MATERIAL SUPPLIED |
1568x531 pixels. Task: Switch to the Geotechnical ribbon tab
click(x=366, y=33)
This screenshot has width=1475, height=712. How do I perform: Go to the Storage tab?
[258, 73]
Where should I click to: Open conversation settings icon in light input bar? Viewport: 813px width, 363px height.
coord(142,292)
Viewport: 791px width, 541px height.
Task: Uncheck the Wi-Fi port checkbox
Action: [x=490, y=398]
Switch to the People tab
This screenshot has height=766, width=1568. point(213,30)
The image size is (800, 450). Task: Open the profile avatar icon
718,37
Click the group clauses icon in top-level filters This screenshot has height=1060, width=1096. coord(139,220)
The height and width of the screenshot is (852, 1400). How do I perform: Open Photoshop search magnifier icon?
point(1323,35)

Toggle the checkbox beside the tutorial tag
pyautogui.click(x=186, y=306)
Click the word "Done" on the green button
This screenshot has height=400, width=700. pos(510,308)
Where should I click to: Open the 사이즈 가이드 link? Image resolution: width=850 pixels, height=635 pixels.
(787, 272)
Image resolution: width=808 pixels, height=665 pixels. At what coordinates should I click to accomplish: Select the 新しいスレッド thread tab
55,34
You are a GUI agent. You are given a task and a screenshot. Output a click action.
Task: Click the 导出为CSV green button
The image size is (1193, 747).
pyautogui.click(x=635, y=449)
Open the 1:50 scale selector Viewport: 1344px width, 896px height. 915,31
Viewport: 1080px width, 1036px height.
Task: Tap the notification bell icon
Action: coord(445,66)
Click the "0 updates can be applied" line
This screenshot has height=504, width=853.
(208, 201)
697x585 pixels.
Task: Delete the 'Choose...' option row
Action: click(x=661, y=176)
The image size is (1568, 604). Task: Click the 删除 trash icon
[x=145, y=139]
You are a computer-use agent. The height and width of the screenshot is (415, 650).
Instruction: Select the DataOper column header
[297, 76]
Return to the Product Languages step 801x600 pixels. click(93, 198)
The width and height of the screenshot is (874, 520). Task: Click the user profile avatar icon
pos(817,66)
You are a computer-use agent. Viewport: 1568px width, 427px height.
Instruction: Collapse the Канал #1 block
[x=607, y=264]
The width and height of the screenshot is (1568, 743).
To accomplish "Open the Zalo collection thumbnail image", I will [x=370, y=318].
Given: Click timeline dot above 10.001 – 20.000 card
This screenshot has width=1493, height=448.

AIM OF THE EXERCISE |
Show all lines from the records above where the word "agent" occurs.

RESULT OF THE EXERCISE |
You are a GUI agent. You are given a task and a screenshot. Output a click action.
You are a computer-use agent. The height and width of the screenshot is (415, 650).
You are a computer-use agent. Viewport: 1568px width, 427px height.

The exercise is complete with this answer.